Regarding the potential harms associated with the VCRT intervals, negative aspects or disadvantages such as increased all-cause mortality rate before discharge, VAP-related mortality rate, duration of mechanical ventilation, and duration of hospital stay were only reported in 1 SR in pediatric patients.6
Regarding guidelines or recommendations, we only identified 1 guideline4 that met the section criteria for this report. We did not find any guidelines that specifically addressed routine versus no routine VCTR in patients with mechanical ventilation.
In addition, none of the 3 studies selected for this report, or the primary studies included in the 2 SRs6,18 were conducted in Canada. Therefore, the generalizability of the findings and the extent to which studies from other cultures and health system policies might contribute to the Canadian context remain uncertain and require further research.
This report comprises 2 SRs6,18 and 1 evidence-based guideline.4
In adult patients requiring mechanical ventilation,18 more frequent VCTR (i.e., every 2 days) may increase the odds of VAP compared to less frequent changes (i.e., every 7 days), but the findings are uncertain (1 SR with 2 MAs).18 In addition, occasionally changing the ventilator circuit tubing (i.e., every 2 days or every 7 days) may have similar odds of VAP compared to no routine circuit changes (1 SR with MA).18
In neonates and children requiring mechanical ventilation,6 the RR of VAP, all-cause mortality rate before discharge, bloodstream infections, and the mortality rate in patients with VAP, as well as the mean difference of the duration of mechanical ventilation and the duration of hospital stay, were similar for the 3 VCTR intervals that were compared (i.e., once per week versus less than 7 days, once in 3 days versus daily, and once per week versus once in 2 weeks) (1 SR with MA).

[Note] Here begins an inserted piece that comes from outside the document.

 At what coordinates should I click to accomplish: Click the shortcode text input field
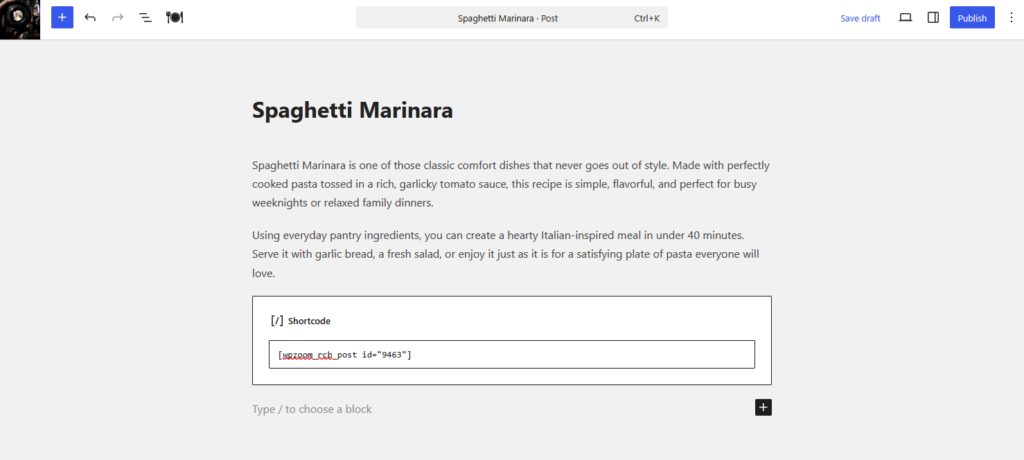click(512, 354)
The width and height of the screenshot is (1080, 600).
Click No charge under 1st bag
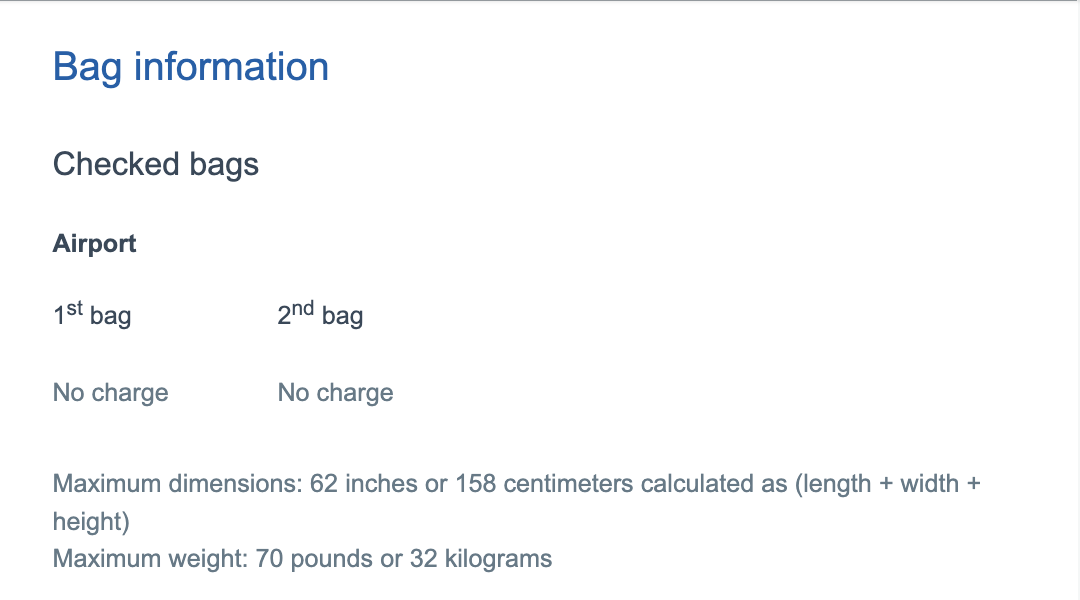pos(110,393)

According to a 2022 guideline on preterm neonates, children, and adult patients requiring mechanical ventilation,4 the ventilator circuit should only be replaced if it appears soiled or is not functioning properly, or as per the manufacturer’s instructions.
We only found 3 publications meeting our inclusion criteria for this report. Overall, the relevant evidence was limited, and there were no recent primary studies identified (i.e., all of the relevant primary studies were captured by the included SRs and published in or before 2014). Additionally, the recommendations provided in 1 guideline might have been affected by the low to moderate quality of evidence used to develop the relevant recommendations. Furthermore, we identified no guidelines regarding routine versus no routine ventilator circuit changes. Given the low number and limitations of the included publications in this report, and as we identified no relevant study conducted in Canada, the generalizability of the findings and their contribution to the Canadian context are uncertain. Therefore, the findings reported should be interpreted with caution, and further research is suggested to inform decision-making.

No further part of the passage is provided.